What are the responsibilities and job description for the Program Integrity Consultant (Medicaid) position at Daymark Consulting Group, LLC?
Position Summary
The Program Integrity Consultant is responsible for the development, implementation, and continuous improvement of a comprehensive Program Integrity framework within Medicaid programs. This role focuses on the prevention, detection, investigation, and mitigation of fraud, waste, and abuse (FWA) across service areas including Nursing Homes, Rehabilitation Centers, Hospices, and Durable Medical Equipment (DME).
The position leads strategic initiatives to identify vulnerabilities, establish best practices, ensure compliance with federal and state regulations, while safeguarding program funds and maintaining the integrity of services delivered to beneficiaries.
Key Responsibilities
1. Program Development & Strategy
- Design, implement, and maintain a comprehensive Medicaid Program Integrity program.
- Establish policies, procedures, and controls to prevent and detect FWA.
- Align program activities with CMS guidelines, state regulations, and industry standards.
- Develop a long-term roadmap for Program Integrity maturity and effectiveness.
2. Fraud Prevention & Detection
- Implement proactive fraud prevention strategies, including provider education and policy enforcement.
- Develop and deploy data analytics and predictive modeling tools to identify suspicious patterns.
- Monitor claims, billing practices, and utilization trends for anomalies indicative of FWA.
- Coordinate pre-payment and post-payment review strategies.
3. Identification of Fraud Hot Spots
- Conduct risk assessments to identify high-risk areas within Medicaid, including:
- Nursing Homes
- Rehabilitation Centers
- Hospices
- Durable Medical Equipment (DME)
- Analyze provider behavior, billing patterns, and geographic trends to detect fraud concentrations.
- Maintain and regularly update a “Fraud Risk Heat Map” of the program.
4. Best Practices & Continuous Improvement
- Research and implement industry best practices in Program Integrity.
- Benchmark against other Medicaid programs and regulatory guidance.
- Lead process improvement initiatives to enhance detection accuracy and operational efficiency.

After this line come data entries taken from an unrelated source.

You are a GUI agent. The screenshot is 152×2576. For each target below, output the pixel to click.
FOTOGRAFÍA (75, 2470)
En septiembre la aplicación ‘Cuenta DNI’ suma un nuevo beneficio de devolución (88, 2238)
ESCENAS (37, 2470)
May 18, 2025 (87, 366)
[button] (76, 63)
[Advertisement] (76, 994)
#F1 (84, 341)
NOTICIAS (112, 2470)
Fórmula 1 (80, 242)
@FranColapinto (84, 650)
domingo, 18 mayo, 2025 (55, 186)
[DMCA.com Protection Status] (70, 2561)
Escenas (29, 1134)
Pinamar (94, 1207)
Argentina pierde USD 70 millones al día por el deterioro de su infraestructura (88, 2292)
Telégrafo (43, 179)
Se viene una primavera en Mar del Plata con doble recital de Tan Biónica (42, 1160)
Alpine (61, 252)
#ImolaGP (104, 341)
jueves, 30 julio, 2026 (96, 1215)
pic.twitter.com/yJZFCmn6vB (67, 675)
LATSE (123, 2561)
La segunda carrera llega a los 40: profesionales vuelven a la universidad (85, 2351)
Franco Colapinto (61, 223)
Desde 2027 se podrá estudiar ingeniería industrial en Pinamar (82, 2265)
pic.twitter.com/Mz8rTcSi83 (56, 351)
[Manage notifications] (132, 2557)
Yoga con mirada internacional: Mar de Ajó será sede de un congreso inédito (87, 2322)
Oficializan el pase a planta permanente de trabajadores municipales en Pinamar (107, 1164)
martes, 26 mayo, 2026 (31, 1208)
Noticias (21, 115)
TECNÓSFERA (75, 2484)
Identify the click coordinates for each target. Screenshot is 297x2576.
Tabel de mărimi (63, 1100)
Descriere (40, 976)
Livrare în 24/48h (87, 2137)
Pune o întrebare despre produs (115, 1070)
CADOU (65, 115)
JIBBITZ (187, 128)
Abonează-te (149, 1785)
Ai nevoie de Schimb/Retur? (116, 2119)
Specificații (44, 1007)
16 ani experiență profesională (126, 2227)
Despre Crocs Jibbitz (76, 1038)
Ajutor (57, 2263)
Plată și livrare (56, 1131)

- Develop training programs and materials for internal teams and external providers.
5. Escalation & Investigation Processes
- Define and implement standardized escalation protocols for suspected fraud cases.
- Establish clear thresholds and criteria for referrals to Special Investigations Units (SIU), law enforcement, or regulatory agencies.
- Oversee case management workflows, ensuring timely and compliant handling of investigations.
- Collaborate with legal, compliance, and external agencies as needed.
6. Mitigation & Recovery
- Develop strategies to mitigate identified risks and prevent recurrence.
- Support recovery efforts, including overpayment identification and recoupment.
- Recommend corrective actions such as provider sanctions, policy changes, or system enhancements.
7. Reporting & Compliance
- Prepare regular reports on Program Integrity activities, outcomes, and risk trends.
- Ensure compliance with federal and state reporting requirements.
- Present findings and recommendations to senior leadership and stakeholders.
8. Cross-Functional Collaboration
- Work closely with claims, provider relations, compliance, legal, and IT teams.
- Partner with external entities including state agencies, CMS, and law enforcement.
- Facilitate communication and alignment across departments to strengthen program integrity efforts.
Qualifications
Education
- Bachelor’s degree required (Healthcare Administration, Public Policy, Finance, or related field).
- Master’s degree (MPH, MPA, MBA, or related) preferred.
Experience
- 5 years of experience in Medicaid, healthcare compliance, Program Integrity, or fraud investigation.
- Demonstrated experience in FWA detection and prevention.
- Experience with healthcare claims data analysis and auditing.
Skills & Competencies
- Strong analytical and problem-solving skills.
- Knowledge of Medicaid regulations, CMS guidelines, and FWA schemes.
- Experience with data analytics tools (e.g., SQL, SAS, Python, or similar).
- Ability to develop policies, procedures, and operational frameworks.
- Excellent communication and stakeholder management skills.
- High level of integrity and ethical judgment.
Key Deliverables
- Comprehensive Program Integrity framework and documentation.
- Fraud Risk Heat Map and high-risk provider/service identification.
- Defined escalation and investigation protocols.
- Regular reporting dashboards and executive summaries.
- Implementation of best practices and measurable program improvements.
Success Metrics
- Reduction in improper payments and identified FWA losses.
- Increased detection rate of fraudulent activities.
- Timeliness and effectiveness of investigations and escalations.
- Compliance with regulatory requirements and audit outcomes.
- Provider adherence to program rules and reduced risk exposure.